Thank you so much Piotr, I will definetly read this.
There is so many things to understand, I feel like my head will explose. Thank you for helping me
Yes it is. Designing for EMC is one of the many aspects that is inherent in any PCB that is designed for a commercial product, and as a student getting ready for “commercial job” you have to make it a part of your design.
Yes, I guess I already told you a few times you’re biting off bigger pieces then you can chew and swallow at a single time.
Code is also involved in EMC.
There are probably many rules how software should be written to be more EMC robust. As an example you can assume that bit in flash is more robust for electromagnetic disturbance then a bit in RAM.
So you can ask yourself a question: If I copied some data to RAM then should I assume that during 15 years my device is expected to continuously work can I assume that data is 100% stable or may be I should once a day/once a hour/once a minute to rewrite it.

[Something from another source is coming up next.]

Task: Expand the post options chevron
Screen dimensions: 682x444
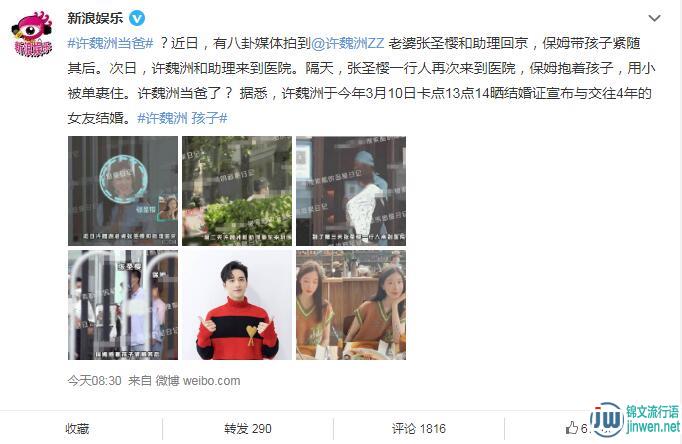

As the last line of defense you can assume watchdog reset. EMC standards specify what the device behavior should be when exposed to electromagnetic fields. How you stand-up after watch-dog reset can decide if device pass or not pass EMC tests.
I recommend you use a single GND. This is simpler and a lot of time it is better than having multiple GNDs that you have to carefully connect and have to be careful with the signals going from one place to a other. A single GND is easier to do right.
Is it correct that you use a 2 layer board? If so, make a GND copper pour on both sides. Try to route as many tracks on the top layer, so that the bottom pour is connected very well. Where there are gaps, because a track goes in between, make sure you connect it to the top GND with vias.
Signals always need a return path. The return current always takes the path of lowest impedance. For higher frequencies, this path is closest to the track. Since you want the return path either:
- For differential pairs: In the other wire of the differential pair.
- For all other signals: In GND.
You have to make sure there is always a continuous GND connection near each wire. That includes a GND via near every signal via.
Keep in mind: The frequency of a signal is not the clock rate. The frequency depends on the slop of the edges, the steeper the slop the higher the frequency. You can easily have a 160 MHz frequency on a µC that uses a 8 MHz XTAL.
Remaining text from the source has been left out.